Ce diagnostic confirmé par les analyses sanguines permet de comprendre pourquoi les médicaments contre la maladie de Crohn administrés à Nathanael sont restés sans effet. La lymphohistiocytose hémophagocytaire – qui touche environ une personne sur un million, surtout des enfants – constitue la pièce manquante d’un problème plus vaste. Le Dr Zambidis sait que, chez certains patients, les maladies intestinales inflammatoires comme la maladie de Crohn et la lymphohistiocytose hémophagocytaire ont une même origine: le syndrome lymphoprolifératif associé au chromosome X de type 2 (XLP type 2), une maladie génétique rare, elle-même causée par la mutation d’un gène. «Nous avons procédé à un test génétique et la réponse était confirmée: Nathanael était porteur du gène.»
Le diagnostic semble arriver trop tard. À seulement 19 ans, Nathanael est en train de mourir – rapidement. «La bataille semblait perdue, se souvient le médecin. De nombreux collègues privilégiaient des soins de compassion.»
Mais le Dr Zambidis a une idée. Si on arrive à réduire l’inflammation, une greffe de la moelle osseuse pourrait éventuellement soigner la lymphohistiocytose hémophagocytaire et augmenterait les chances de guérison du jeune homme. Seule inquiétude: l’étoposide, un médicament utilisé en chimiothérapie pour réduire l’inflammation avant une greffe de la moelle osseuse, risque de ravager son organisme et de faire chuter son taux de globules blancs. «Aux soins intensifs, avec des infections qui rongeaient ses intestins, Nathanael n’avait surtout pas besoin de ça», dit le Dr Zambidis.

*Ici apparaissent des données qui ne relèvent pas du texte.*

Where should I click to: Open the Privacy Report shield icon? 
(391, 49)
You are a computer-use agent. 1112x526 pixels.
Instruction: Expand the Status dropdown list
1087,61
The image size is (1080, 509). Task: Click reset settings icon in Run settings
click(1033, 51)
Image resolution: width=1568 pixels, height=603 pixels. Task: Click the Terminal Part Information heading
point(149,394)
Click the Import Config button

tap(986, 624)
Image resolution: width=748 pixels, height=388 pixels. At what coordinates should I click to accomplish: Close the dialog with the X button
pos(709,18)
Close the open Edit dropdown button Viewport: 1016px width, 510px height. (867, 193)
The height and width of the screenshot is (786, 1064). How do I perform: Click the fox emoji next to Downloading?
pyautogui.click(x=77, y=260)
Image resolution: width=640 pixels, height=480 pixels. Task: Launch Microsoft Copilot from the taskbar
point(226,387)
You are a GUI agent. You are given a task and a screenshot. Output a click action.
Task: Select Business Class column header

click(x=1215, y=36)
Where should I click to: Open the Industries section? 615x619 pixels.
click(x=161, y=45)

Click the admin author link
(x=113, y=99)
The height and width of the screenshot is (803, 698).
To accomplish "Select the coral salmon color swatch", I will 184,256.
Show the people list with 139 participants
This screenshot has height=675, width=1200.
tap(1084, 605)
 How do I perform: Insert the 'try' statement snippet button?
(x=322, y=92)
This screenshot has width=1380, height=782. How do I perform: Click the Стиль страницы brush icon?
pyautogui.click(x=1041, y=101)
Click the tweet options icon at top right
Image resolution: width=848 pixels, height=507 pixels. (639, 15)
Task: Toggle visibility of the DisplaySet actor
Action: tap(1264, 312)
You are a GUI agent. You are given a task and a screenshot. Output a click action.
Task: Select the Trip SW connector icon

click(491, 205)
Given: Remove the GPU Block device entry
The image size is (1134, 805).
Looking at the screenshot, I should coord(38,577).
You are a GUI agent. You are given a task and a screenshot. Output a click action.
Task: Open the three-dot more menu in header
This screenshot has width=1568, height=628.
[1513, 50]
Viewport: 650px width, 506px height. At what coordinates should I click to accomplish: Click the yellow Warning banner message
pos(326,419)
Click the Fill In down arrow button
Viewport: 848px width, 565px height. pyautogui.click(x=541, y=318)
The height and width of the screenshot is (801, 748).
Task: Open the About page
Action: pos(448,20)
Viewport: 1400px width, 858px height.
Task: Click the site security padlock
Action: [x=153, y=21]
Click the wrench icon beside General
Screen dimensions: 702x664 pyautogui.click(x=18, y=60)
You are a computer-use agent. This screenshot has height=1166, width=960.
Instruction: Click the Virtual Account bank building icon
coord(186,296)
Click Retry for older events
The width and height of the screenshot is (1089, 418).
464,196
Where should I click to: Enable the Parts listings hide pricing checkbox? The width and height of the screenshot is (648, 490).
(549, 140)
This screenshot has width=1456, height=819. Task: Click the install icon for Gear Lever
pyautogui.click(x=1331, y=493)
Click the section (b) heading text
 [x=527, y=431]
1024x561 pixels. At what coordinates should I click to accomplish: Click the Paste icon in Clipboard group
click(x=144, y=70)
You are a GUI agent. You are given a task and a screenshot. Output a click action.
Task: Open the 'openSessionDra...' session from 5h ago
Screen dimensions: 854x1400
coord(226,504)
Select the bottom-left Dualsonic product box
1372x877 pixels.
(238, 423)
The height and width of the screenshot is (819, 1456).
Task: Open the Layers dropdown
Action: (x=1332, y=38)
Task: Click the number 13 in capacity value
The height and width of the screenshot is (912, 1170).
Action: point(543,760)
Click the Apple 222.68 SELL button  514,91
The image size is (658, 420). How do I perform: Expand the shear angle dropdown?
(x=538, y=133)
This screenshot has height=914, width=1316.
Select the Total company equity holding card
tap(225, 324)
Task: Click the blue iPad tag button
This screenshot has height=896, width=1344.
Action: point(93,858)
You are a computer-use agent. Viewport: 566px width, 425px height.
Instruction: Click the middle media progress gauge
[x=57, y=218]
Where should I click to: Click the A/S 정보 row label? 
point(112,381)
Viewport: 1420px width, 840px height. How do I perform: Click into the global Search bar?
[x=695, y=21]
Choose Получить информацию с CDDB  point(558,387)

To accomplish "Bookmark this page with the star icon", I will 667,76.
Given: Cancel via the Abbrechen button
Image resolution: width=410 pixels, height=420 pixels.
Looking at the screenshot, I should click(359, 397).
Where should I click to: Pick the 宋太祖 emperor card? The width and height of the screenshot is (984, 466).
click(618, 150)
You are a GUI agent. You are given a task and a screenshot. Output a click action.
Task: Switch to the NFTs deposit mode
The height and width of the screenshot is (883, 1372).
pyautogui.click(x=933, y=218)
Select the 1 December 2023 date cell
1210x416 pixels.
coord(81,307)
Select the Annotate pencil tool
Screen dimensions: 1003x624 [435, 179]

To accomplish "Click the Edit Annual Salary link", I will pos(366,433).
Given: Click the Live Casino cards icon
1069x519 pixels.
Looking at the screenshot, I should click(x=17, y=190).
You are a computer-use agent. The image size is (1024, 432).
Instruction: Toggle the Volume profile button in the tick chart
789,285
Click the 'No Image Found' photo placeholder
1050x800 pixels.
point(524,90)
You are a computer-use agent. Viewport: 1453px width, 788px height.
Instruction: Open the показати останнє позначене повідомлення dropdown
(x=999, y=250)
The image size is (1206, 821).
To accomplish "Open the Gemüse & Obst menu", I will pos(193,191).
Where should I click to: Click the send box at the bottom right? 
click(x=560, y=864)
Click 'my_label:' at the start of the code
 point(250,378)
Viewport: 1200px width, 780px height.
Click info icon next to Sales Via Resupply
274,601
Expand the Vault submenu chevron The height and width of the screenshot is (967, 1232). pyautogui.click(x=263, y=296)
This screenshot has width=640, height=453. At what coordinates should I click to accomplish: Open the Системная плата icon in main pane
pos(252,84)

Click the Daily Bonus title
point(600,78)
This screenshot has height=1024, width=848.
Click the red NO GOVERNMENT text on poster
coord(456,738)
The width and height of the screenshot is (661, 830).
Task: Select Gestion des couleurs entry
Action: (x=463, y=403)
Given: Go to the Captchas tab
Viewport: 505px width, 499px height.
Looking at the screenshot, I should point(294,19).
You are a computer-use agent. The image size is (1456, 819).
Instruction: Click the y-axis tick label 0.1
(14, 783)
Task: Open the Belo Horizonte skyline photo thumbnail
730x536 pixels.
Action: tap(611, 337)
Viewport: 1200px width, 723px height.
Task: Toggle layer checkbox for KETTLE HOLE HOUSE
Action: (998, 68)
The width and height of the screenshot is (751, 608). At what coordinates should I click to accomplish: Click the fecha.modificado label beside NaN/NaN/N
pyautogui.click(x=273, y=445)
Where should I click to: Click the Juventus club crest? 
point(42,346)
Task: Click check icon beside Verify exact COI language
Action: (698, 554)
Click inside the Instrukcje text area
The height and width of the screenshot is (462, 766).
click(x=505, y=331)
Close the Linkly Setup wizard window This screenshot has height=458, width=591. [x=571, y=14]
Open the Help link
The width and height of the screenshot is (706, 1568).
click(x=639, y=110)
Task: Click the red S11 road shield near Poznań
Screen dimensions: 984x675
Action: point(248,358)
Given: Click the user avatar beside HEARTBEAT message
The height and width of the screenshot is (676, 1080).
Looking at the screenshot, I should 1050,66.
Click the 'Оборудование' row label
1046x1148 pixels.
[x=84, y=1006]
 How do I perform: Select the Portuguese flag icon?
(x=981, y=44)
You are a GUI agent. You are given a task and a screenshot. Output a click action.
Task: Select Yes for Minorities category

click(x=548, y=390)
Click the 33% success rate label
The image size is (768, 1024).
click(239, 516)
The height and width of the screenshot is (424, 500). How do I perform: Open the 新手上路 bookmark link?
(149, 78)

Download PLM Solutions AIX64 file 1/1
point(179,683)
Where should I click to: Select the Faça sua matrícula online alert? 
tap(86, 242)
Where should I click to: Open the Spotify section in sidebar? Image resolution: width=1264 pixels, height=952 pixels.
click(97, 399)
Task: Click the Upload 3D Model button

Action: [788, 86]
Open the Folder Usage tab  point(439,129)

Le médecin propose une solution de rechange: l’anakinra, normalement utilisé dans le traitement de l’arthrite rhumatoïde. Et ça marche. En moins de deux mois, l’inflammation disparaît. Mais Nathanael n’est pas encore tiré d’affaire. Si son organisme réagit mal à la greffe, il pourrait ne pas s’en sortir. (Environ un tiers des enfants qui souffrent de lymphohistiocytose hémophagocytaire en meurent.) «Je n’ai pas eu de mal à décider, se souvient Nathanael. Entre me battre et risquer de mourir et ne pas me battre et être sûr de mourir, le choix m’a paru évident.»
En janvier 2019, Nathanael reçoit une greffe de moelle osseuse. Cinq mois plus tard, il rentre chez lui complètement guéri. Comme lorsqu’il était enfant, il lui arrive d’avoir des crampes d’estomac et de souffrir d’incontinence, mais s’il compare sa situation à celle de deux ans plus tôt, il est infiniment reconnaissant d’être en vie.
Nathanael Milam a repris les cours à l’université de Towson, mais en gestion des soins de santé, un métier qui l’amènera peut-être à amasser des fonds pour la recherche sur les cellules souches dans le but d’aider des patients comme lui. «J’ai souvent dû me battre pour survivre, dit-il. Mais quand j’étais très malade, des anges se sont occupés de moi et je leur en suis encore reconnaissant.»